*YOUR OBJECTIVE*. Find the line that contains "Click the orange 1.6% legend swatch" in the entries below. Write out that line and all that follow it, unchanged and alone.
# # #
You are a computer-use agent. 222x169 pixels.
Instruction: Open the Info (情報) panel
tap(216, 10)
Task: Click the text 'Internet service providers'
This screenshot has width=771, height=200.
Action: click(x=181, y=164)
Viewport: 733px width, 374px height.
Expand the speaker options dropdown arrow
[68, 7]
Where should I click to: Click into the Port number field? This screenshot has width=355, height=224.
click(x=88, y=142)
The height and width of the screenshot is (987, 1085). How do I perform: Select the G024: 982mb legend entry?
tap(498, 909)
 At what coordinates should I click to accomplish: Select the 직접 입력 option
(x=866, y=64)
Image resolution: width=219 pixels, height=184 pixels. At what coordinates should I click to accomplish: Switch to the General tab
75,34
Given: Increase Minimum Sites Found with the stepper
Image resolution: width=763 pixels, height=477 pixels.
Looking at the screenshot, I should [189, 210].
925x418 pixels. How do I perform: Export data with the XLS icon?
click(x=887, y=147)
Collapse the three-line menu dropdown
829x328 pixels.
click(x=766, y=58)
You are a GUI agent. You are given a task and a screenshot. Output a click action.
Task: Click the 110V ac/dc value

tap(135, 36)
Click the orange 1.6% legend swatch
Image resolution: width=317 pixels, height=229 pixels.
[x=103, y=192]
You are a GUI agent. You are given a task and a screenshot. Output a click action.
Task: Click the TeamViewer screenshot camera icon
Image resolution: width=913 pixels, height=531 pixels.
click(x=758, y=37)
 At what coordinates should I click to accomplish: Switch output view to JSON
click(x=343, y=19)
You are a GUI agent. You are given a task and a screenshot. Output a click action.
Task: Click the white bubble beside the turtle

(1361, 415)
# # #
*RESPONSE TO THE EXERCISE*.
Click the orange 1.6% legend swatch
Image resolution: width=317 pixels, height=229 pixels.
[x=103, y=192]
You are a GUI agent. You are given a task and a screenshot. Output a click action.
Task: Click the TeamViewer screenshot camera icon
Image resolution: width=913 pixels, height=531 pixels.
click(x=758, y=37)
 At what coordinates should I click to accomplish: Switch output view to JSON
click(x=343, y=19)
You are a GUI agent. You are given a task and a screenshot. Output a click action.
Task: Click the white bubble beside the turtle

(1361, 415)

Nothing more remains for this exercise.